In other news, my Ten Reasons Why Blogging Doesn't Matter post has caused somewhat of an uproar. A tip of the Fedora (well, you can't tip an Apple) to Tim Bray, who puzzled over which points I agreed (or not) with him - I was simply striving for balance and trying to debunk the whole "blogging is the best thing since sliced bread" thing, and yes, with a somewhat Oriental take on things.
At my current stress level, being able to detach myself from issues and look at them dispassionately is the only skill that I can safely attest to possessing.
The odd thing (at least for me) was that I started getting referrers from blogs on corporate blogging, and given that a couple of my latest posts have a distinct GTD/"Corporate Survival Tactics" feel, I wonder if my audience isn't shifting away from vanilla geeks :)
So, allow me to dump a few more ideas on you. And yes, I like them in fives:
- CEOs and CTOs wax lyrical about the new "corporate Renaissance man", the all-singing, all-dancing knowledge worker that can adapt to the new matrix organizations, with flat hierarchies and rotating task forces. But even the most flexible people burn out if you rotate them every six months, their minds clogged with the mental static of doing too many things at once.

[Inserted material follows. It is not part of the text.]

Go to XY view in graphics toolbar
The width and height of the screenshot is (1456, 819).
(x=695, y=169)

- In the same line, reorganizing is not the same as empowering. Breaking lines of communication that work and forcing people to hurry to establish new (often shaky) ones does a lot more harm than good in the long term. Instead of boxes, move a minimal amount of individuals around - pick the ones that know how things work (not the ones officially in charge) and make them responsible for improving them.
- Internal SLAs should not have average response times - they are essentially meaningless, and will be subverted by rushing lots of simple tasks - which in turn leads to mistakes. Instead, they should have minimum guaranteed response times, and whatever you use for internal accounting should keep track of peak values.

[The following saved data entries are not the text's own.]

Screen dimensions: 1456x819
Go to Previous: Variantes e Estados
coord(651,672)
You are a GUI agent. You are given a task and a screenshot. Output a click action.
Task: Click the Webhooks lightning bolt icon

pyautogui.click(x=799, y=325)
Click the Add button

- If you have three teams doing a part of the same business process, you should seriously consider making it one. You might not be able to achieve that, but you will surely trim it down to a point where you get it down to two teams. Again, don't just read the memos or trust periodic benchmarks - get out of your cozy office and talk to someone who can point you to where the problems are.
- Don't do centralized programme management by creating "a project office". Those people will soon become so far removed from reality that they will believe dragging a milestone in Project actually makes things happen. Get them to sit next to the implementation teams and discuss their plans with them - you'll get a lot less fluff and unnecessary detail on your Gantt charts, but the information you do have will be more accurate.